Cite this asAli B (2023) Sexual and reproductive health and infertility. Int J Sex Reprod Health Care 6(1): 001-003. DOI: 10.17352/ijsrhc.000039
Copyright Licence© 2023 Ali B. This is an open-access article distributed under the terms of the Creative Commons Attribution License, which permits unrestricted use, distribution, and reproduction in any medium, provided the original author and source are credited.
Infertility and Adolescent Sexual and Reproductive Health (ASRH) are significant challenges worldwide, particularly in low- and middle-income countries. Teenagers living in urban slums that are quickly developing are frequently disregarded, despite the efforts of international organizations to enhance access to services and information for residents of these areas. It is common for women to blame for infertility, even when their spouse has clinical infertility; this contributes to a bias in the relevant body of research. In order to address these issues, policies on sexual and reproductive health need to be evidence-based, they need to take into account various points of view and they need to combat negative stereotypes and inequities. Comprehensive programs that prepare healthcare providers and non-clinical service providers are crucial. This review highlights the importance of addressing systemic issues, such as gender norms and economic disparities, in promoting sexual and reproductive health care to achieve desired reproductive outcomes.
Significant numbers of reproductive-aged couples worldwide experience infertility and Adolescents’ Sexual and Reproductive Health (ASRH) is a severe problem, especially in low- and middle-income nations. International organizations have prioritized expanding access to ASRH-related information and services. Unfortunately, most research and programme work has ignored adults in rapidly expanding urban slums in LMICs. Women are frequently blamed for childlessness regardless of whether their spouse is clinically infertile. To effectively address the challenges of infertility and ASRH, it is essential to improve access to services and information. Ensure sexual and reproductive health policies are based on scientific evidence and inclusive of diverse perspectives, combat harmful stereotypes and provide comprehensive programmes and strategies that address the education of healthcare and non-clinical service providers. By addressing these challenges, sexual and reproductive health care may help people and couples reach their reproductive goals and enhance fertility outcomes. Therefore, the following literature review confirms that improving access to sexual and reproductive care services can positively impact fertility rates and outcomes.

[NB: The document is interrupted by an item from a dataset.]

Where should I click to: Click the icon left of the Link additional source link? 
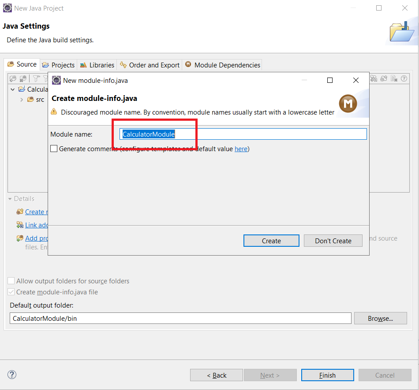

Infertility affects a significant portion of adolescents and adult couples worldwide, with rates high up to 30% in various regions globally . ASRH is also a big problem, especially in Low- and Middle-Income Countries (LMICs), where adolescents encounter obstacles relating to access to services and information, lack of knowledge, poverty and unequal gender norms. Men’s impressions of the quality of Sexual and Reproductive Health treatments they get might be impacted significantly by the inadequacy of healthcare venues for treating males .
To address the challenges of infertility and ASRH, international agencies have focused on improving access to information and services, particularly in LMICs. Now, international organizations are emphasizing ASRH improvement and giving programmatic funding . However, most research and programme activity ignores teenagers in rapidly expanding urban slums in LMICs. The Society of Adolescent Health and Medicine supports expanding men’s global access to comprehensive SRH care through multilayered methods and investments that address men’s health needs. .

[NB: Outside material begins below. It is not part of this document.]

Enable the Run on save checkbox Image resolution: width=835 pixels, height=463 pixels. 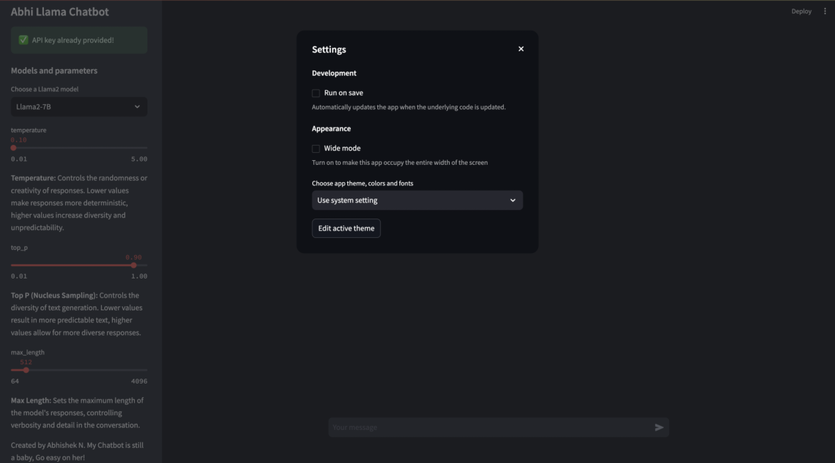(316, 93)
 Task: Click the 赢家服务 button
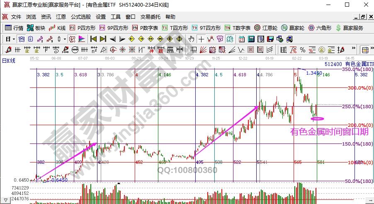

Although foreign organisations are working on enhancing access to information and services for ASRH, a significant amount of research and programme effort has ignored adolescents in rapidly expanding urban slums in Pakistan’s LMICs. In Pakistan and several other regions, despite well-established scientific understandings identifying men as potentially equal contributors to infertility, women are blamed for infertility regardless of which partner is clinically infertile. This gender disparity has also contributed to a bias in the corpus of literature from most of the global south, as most research on infertility focuses almost exclusively on women .

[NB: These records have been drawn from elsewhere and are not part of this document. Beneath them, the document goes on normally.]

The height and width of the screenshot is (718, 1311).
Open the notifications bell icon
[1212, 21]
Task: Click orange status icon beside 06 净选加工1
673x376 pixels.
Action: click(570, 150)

To effectively address the challenges of infertility and ASRH, it is crucial to improve access to information and services. However, also ensure that sexual and reproductive health policies are accordingly on scientific evidence and inclusive of diverse perspectives from various disciplines and a wide range of populations without stigmatizing any group or viewpoints . Sexual health education should aim to challenge harmful stereotypes and remove economic and gender disparities through laws, regulations and funding requirements. To address the specific needs of infertility and ASRH, comprehensive programs and strategies that address healthcare and non-clinical service providers’ preparations and education are required [7-26].
For infertility, Sexual and reproductive health care requires a multi-faceted approach that considers the needs of diverse populations, including adolescents and men. It addresses systemic issues such as gender norms, economic disparities, and stigmatization. Efforts to improve access to information and services must be accompanied by policies based on scientific evidence, inclusive of diverse perspectives and aimed at removing harmful stereotypes and disparities. Comprehensive programs that prepare healthcare providers and non-clinical service providers can also play a vital role in addressing the challenges of infertility and ASRH. By promoting sexual and reproductive health care, we can help individuals and communities achieve greater well-being and their desired reproductive outcomes. However, further research is needed to emphasize what we must adopt to improve the well-being and Sexual health and reproductive health of communities worldwide.